Finding the slope of a line is essential when working with linear equations. The slope indicates how steep a line is, or how much it rises or falls as you move along the line. In mathematical terms, the slope is the change in the vertical direction divided by the change in the horizontal direction. A common way to express this is by the formula:\[ m = \frac{y_2 - y_1}{x_2 - x_1} \]Here,

• \(m\) represents the slope.
• \((x_1, y_1)\) and \((x_2, y_2)\) are any two distinct points on the line.

To find the slope between two given points, you subtract the y-coordinates (the difference in height) and divide by the subtraction of the x-coordinates (the difference in horizontal position). For example, using points (-5, 4) and (-3, 2), the calculation would be:\[ m = \frac{2 - 4}{-3 - (-5)} = \frac{-2}{2} = -1 \]This means the slope of the line is -1. A negative result indicates that the line descends as it moves from left to right.

The equation of a line helps you describe all the points that lie on that line in a coordinate plane. One of the simplest and most commonly used forms of a line's equation is the slope-intercept form.The slope-intercept form of a line is expressed as:\[ y = mx + b \]In this form:

• \( m \) represents the slope of the line.
• \( b \) is the y-intercept, the point where the line crosses the y-axis.
• \( y \) is the dependent variable and \( x \) is the independent variable.

To construct the equation of a line, you need both the slope and one point on the line. After calculating the slope, you can substitute it and the coordinates of the specific point into the equation to solve for the y-intercept, \(b\). This method lets you quickly express a line in terms of its slope and its point of intersection with the y-axis.

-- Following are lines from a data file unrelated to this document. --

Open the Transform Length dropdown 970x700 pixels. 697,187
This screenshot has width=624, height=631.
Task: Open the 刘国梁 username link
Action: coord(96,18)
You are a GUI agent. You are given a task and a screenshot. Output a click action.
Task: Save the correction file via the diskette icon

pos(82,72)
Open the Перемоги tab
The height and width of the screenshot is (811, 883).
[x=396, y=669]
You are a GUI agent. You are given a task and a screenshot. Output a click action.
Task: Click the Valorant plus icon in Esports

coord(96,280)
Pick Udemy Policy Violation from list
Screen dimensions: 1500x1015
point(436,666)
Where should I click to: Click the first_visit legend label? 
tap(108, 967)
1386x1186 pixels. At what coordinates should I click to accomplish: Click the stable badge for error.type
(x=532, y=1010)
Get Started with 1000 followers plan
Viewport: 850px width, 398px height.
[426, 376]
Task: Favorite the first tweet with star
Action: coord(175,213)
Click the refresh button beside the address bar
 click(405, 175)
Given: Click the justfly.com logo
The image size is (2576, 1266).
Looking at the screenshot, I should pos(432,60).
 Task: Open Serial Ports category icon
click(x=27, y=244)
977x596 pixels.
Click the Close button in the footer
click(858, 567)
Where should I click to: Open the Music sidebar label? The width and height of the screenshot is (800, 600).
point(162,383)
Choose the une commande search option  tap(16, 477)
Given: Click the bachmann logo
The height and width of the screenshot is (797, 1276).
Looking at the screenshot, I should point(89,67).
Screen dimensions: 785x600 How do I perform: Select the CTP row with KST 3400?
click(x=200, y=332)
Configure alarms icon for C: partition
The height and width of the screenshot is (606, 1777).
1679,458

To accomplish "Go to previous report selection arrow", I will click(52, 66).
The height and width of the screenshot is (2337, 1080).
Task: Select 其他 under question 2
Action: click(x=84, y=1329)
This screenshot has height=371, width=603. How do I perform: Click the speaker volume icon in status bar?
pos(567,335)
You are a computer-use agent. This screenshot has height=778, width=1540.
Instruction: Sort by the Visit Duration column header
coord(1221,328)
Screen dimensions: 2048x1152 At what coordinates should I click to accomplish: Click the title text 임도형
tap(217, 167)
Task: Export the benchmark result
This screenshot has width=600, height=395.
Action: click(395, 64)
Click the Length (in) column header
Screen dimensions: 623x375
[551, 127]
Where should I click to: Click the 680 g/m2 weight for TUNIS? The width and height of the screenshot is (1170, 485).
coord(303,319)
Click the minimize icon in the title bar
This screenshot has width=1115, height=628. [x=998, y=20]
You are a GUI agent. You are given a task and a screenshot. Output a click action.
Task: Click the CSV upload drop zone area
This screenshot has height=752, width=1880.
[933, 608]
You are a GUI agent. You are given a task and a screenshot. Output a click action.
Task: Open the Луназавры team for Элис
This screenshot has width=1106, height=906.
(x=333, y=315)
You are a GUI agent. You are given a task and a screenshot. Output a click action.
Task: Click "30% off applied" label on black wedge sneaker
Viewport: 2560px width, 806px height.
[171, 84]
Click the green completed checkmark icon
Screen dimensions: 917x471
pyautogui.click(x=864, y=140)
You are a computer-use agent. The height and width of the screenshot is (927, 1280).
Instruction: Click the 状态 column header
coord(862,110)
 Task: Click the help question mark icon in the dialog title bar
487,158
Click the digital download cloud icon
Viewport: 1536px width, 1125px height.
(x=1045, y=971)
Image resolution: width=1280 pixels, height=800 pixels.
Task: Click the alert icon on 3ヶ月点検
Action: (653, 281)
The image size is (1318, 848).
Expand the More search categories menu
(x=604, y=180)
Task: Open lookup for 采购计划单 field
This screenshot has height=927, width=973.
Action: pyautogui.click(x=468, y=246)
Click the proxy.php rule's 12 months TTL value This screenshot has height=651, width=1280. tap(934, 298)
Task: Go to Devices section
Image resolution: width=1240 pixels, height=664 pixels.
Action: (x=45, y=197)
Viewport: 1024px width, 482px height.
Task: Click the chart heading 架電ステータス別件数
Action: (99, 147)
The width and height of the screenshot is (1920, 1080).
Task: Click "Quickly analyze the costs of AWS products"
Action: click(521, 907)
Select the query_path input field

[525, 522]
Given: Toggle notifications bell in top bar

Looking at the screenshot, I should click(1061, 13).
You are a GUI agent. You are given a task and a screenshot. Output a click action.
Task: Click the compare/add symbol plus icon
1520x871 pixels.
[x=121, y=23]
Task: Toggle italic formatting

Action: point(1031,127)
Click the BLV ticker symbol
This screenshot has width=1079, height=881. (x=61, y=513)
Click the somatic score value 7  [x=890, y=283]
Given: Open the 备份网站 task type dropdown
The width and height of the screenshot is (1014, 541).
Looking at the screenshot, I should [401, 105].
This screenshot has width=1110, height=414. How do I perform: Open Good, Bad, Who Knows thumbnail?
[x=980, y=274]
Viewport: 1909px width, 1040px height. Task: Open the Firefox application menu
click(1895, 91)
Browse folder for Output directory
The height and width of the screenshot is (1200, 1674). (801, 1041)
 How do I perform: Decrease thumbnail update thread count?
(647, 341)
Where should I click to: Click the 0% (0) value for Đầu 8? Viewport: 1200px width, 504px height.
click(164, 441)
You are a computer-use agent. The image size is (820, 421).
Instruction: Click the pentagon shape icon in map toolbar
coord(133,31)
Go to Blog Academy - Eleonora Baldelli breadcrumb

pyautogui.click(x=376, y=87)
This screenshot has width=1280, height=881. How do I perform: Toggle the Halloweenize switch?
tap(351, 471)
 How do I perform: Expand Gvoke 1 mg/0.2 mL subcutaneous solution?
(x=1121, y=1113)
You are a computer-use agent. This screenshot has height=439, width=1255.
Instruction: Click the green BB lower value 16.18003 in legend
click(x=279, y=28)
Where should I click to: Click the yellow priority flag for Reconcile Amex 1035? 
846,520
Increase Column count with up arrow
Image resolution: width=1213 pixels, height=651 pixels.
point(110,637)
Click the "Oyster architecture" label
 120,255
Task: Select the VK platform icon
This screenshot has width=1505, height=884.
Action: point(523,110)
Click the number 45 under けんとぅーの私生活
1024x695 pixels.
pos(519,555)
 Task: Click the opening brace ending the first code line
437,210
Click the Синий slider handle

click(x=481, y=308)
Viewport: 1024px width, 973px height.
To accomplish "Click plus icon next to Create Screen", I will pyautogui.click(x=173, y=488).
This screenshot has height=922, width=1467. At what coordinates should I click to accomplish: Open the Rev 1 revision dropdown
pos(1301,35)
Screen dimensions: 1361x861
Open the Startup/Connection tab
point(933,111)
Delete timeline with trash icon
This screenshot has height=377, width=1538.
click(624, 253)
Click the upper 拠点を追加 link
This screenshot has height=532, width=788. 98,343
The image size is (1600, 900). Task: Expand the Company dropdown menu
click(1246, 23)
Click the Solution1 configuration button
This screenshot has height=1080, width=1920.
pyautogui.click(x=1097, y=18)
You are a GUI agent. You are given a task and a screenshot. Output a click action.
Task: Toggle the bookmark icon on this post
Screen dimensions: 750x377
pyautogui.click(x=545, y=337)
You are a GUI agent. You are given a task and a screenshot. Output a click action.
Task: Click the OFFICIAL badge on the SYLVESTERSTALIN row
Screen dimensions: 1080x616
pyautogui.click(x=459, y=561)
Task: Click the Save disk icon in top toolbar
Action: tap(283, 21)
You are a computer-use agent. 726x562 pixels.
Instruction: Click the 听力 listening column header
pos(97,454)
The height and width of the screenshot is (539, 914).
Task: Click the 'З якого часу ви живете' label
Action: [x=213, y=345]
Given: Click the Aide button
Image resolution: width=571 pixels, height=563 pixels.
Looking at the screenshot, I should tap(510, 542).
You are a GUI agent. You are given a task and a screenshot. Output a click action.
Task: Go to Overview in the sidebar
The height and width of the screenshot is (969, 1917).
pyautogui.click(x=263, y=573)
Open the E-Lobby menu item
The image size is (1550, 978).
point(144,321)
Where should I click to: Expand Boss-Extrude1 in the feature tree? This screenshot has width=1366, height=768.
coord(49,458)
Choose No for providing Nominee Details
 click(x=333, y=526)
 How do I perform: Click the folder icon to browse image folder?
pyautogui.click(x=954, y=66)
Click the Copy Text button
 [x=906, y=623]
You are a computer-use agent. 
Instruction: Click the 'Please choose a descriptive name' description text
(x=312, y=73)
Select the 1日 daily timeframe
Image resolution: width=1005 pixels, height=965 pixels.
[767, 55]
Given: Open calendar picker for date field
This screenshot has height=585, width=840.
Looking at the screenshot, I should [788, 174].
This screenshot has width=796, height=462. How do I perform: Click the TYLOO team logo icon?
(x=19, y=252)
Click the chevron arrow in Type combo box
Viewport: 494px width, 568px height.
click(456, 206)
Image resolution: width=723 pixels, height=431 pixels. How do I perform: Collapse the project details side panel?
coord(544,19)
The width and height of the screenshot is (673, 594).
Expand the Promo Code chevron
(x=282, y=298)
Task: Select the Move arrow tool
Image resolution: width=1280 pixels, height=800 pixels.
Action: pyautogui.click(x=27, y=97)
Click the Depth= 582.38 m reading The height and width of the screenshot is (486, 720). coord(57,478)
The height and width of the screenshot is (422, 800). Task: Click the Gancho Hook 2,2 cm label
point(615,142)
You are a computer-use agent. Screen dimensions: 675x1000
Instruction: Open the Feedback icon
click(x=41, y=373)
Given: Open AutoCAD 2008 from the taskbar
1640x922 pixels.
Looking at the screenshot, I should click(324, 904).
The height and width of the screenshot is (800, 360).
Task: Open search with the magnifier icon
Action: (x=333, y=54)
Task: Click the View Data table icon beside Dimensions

The y-intercept in the equation of a line is the value of \(y\) when \(x\) is zero. It is a crucial part of the slope-intercept form because it determines where the line crosses the y-axis. Understanding the y-intercept can help you easily draw the line on a graph since it's the starting point when \(x = 0\).In the slope-intercept equation \( y = mx + b \), the \(b\) represents the y-intercept. To find \(b\), once you have the slope \(m\) and a point \((x, y)\) on the line, substitute these into the equation:\[ y = mx + b \]Taking a point from our example, say (-5, 4) with slope -1, the equation becomes:\[ 4 = (-1)(-5) + b \]Simplifying this:

• First, calculate \(-1\times-5 = 5\).
• Then set up \(4 = 5 + b\).
• Finally, solve for \(b\) by subtracting 5 from both sides: \(b = 4 - 5 = -1\).

Thus, \(b = -1\). This means the line crosses the y-axis at the point (0, -1), completing the equation of the line as \( y = -x - 1 \). Knowing the y-intercept makes graphing lines significantly easier.